== Data to process ==

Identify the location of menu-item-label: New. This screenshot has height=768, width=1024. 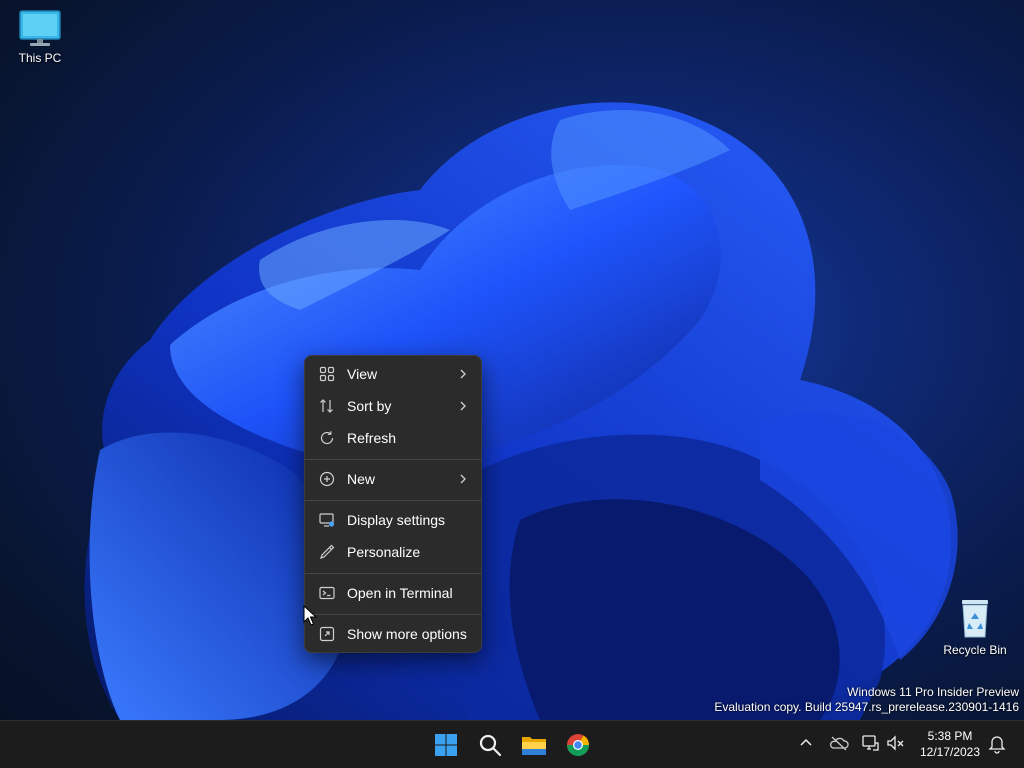
(362, 479).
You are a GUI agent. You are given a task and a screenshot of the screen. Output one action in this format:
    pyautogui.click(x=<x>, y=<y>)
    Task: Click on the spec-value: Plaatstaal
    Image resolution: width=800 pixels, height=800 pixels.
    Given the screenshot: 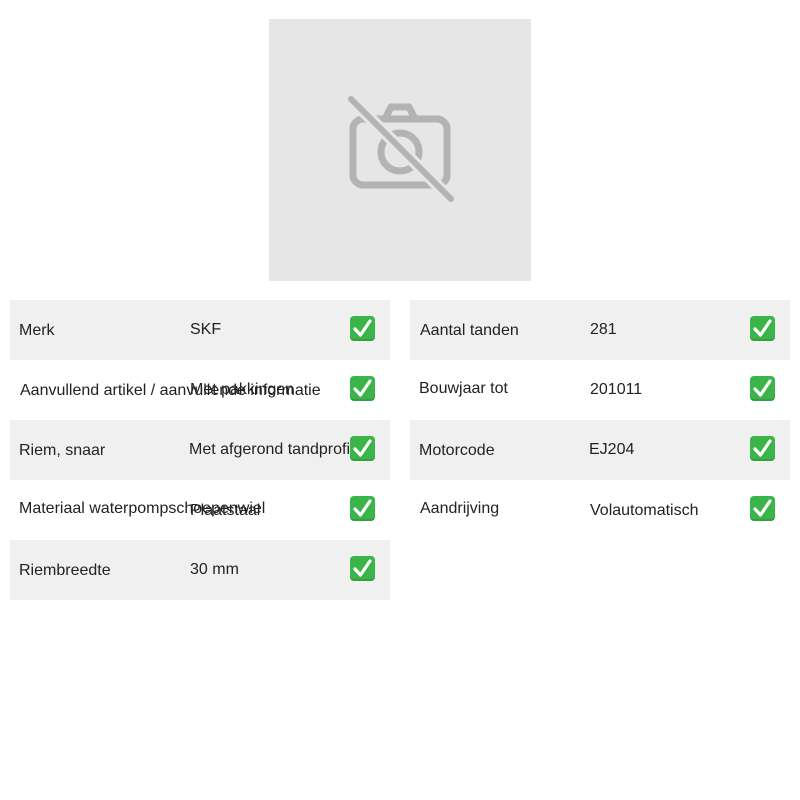 What is the action you would take?
    pyautogui.click(x=226, y=510)
    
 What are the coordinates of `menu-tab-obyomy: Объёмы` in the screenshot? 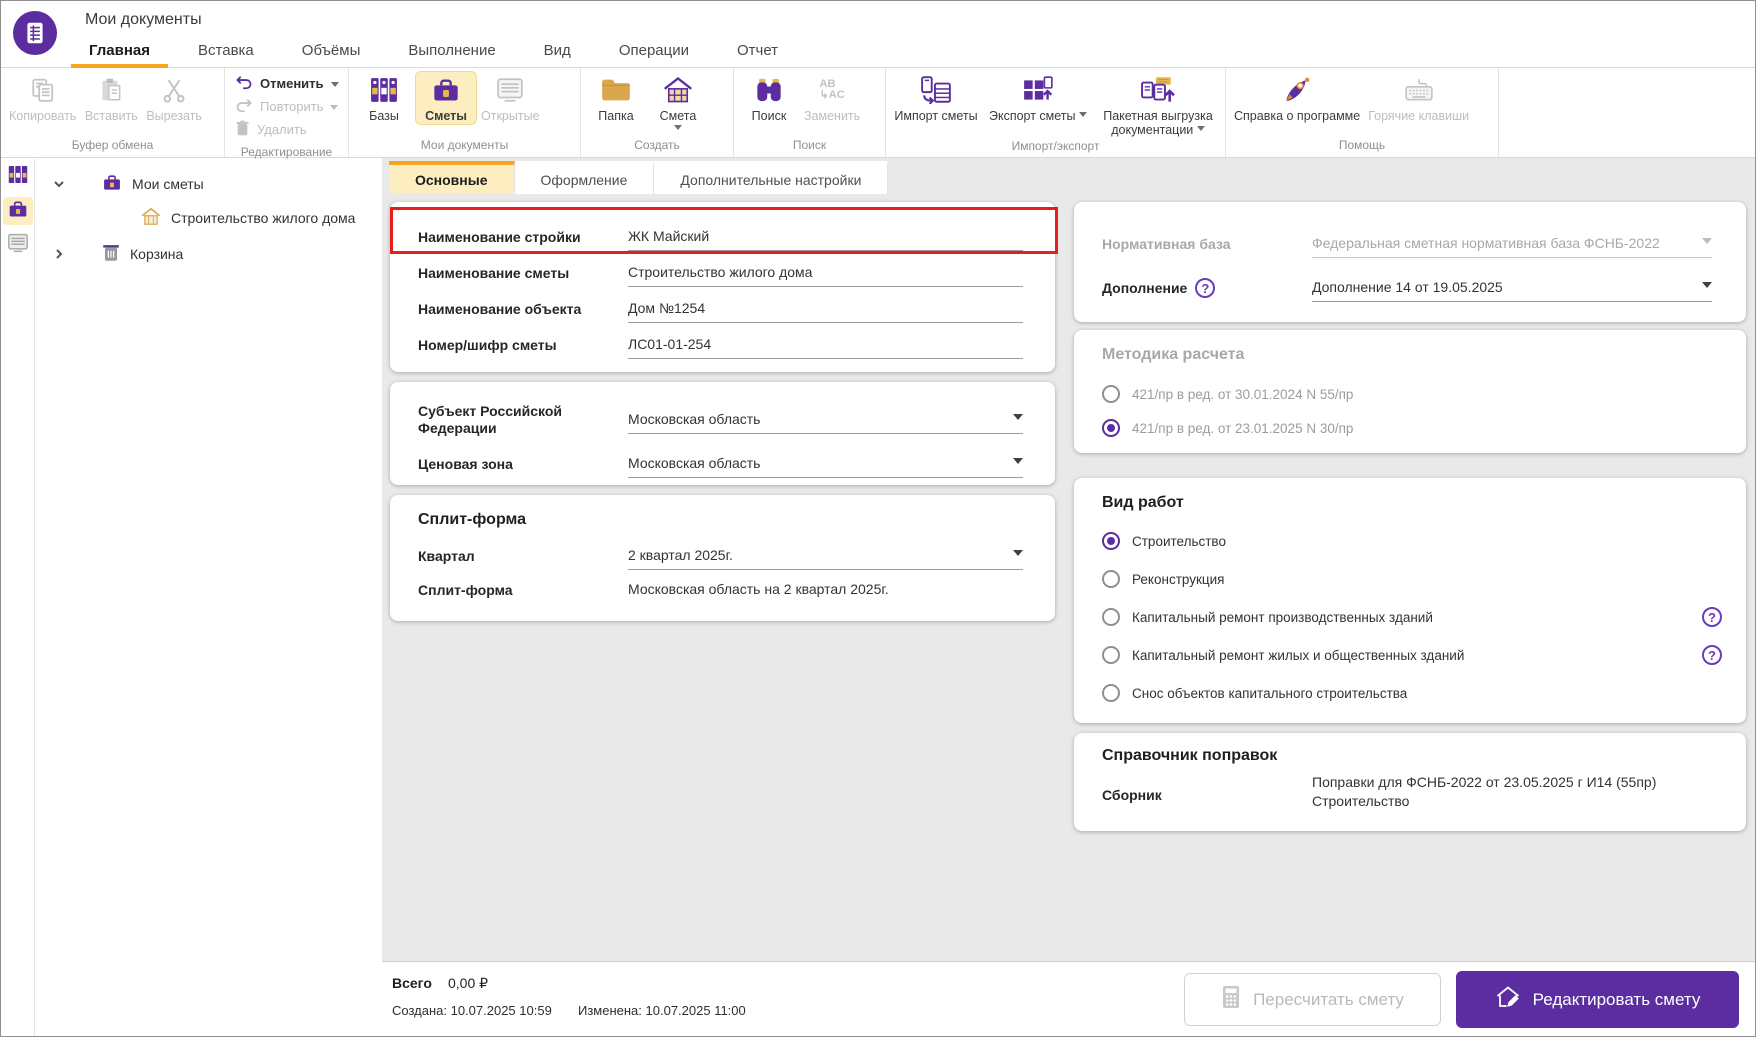 It's located at (332, 50).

===

_Exercise directions_
Reproduce the lines word for word, starting at the first of the rows above and ending at the line that contains "(362, 479).", with both ends included. Leave the pictures out of your answer.

_Expected answer_
Identify the location of menu-item-label: New. This screenshot has height=768, width=1024. 
(362, 479).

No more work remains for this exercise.